WORK TO COMPLETE:
Gather every line of the material below that contains the word "Instruction", and copy each one as it appears.

____________________

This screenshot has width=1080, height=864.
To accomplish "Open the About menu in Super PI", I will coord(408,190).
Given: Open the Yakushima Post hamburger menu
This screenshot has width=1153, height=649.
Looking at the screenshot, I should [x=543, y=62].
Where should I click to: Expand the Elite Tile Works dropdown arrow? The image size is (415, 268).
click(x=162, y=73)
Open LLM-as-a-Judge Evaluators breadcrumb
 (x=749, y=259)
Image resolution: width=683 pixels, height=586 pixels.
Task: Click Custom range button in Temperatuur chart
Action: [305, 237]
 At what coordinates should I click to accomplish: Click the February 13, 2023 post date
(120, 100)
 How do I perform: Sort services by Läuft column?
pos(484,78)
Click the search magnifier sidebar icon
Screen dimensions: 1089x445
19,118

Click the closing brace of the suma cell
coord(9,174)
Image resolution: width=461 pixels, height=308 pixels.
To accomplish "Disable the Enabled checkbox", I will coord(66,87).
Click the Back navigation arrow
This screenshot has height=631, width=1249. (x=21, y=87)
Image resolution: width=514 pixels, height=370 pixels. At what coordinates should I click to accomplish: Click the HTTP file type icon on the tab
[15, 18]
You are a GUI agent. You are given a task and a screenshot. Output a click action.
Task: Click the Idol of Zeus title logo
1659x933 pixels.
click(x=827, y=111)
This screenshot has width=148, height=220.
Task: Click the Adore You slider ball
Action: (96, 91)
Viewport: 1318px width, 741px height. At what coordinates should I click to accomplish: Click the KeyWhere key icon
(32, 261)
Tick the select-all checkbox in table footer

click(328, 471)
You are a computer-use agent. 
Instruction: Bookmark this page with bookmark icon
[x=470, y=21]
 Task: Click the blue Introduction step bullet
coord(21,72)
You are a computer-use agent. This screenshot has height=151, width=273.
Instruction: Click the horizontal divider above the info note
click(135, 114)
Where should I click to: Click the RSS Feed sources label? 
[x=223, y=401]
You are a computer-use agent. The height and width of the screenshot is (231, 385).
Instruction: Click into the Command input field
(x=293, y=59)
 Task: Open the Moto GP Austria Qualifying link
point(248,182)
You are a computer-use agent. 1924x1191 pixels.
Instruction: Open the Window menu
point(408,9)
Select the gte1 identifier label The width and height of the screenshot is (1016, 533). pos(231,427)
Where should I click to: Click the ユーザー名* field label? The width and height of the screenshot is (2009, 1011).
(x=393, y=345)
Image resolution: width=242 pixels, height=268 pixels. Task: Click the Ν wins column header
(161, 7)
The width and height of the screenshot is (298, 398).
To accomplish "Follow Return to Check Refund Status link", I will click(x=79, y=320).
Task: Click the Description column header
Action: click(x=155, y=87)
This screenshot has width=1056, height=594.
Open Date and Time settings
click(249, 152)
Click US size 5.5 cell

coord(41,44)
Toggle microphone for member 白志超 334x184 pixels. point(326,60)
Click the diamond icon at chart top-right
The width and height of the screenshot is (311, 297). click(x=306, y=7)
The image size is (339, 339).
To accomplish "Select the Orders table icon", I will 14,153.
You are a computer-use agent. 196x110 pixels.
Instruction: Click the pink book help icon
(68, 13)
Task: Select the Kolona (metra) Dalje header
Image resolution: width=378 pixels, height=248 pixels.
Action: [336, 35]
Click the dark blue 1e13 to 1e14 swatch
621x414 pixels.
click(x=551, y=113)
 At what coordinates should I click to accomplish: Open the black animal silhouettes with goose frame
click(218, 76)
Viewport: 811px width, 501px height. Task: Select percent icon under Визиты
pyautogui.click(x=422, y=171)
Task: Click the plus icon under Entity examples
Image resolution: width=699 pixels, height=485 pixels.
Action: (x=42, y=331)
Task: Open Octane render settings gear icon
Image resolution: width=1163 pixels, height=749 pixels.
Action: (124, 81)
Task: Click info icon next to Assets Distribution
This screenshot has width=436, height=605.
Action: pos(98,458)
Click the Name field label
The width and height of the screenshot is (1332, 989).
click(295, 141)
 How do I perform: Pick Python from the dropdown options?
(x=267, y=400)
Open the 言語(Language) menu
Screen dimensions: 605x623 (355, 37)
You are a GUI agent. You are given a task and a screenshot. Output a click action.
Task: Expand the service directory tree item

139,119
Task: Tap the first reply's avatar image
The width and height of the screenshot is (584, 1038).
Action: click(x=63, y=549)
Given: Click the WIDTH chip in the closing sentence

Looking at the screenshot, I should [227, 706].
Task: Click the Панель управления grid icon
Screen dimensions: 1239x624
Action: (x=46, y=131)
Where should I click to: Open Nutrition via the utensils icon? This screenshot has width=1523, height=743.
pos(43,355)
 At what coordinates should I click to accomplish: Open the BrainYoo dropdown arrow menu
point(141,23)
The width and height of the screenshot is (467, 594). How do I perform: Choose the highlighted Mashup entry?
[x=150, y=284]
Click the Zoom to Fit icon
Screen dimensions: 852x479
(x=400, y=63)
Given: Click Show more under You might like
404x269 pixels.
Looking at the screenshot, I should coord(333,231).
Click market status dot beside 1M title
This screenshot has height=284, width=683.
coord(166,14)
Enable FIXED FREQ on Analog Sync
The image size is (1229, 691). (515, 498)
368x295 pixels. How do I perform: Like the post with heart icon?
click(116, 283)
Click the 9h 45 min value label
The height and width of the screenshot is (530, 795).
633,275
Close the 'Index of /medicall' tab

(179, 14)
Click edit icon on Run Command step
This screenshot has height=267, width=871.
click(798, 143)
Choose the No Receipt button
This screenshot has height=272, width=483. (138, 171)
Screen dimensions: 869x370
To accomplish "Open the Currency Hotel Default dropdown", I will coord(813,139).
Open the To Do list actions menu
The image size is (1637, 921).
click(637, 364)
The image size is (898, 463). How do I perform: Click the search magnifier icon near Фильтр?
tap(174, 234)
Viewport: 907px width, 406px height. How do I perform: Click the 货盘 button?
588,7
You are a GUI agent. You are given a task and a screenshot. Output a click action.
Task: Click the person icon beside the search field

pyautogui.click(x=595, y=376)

____________________

ANSWER TO THIS TASK:
Instruction: Bookmark this page with bookmark icon
Instruction: Click the horizontal divider above the info note
Instruction: Click into the Command input field
Instruction: Open the Window menu
Instruction: Click the pink book help icon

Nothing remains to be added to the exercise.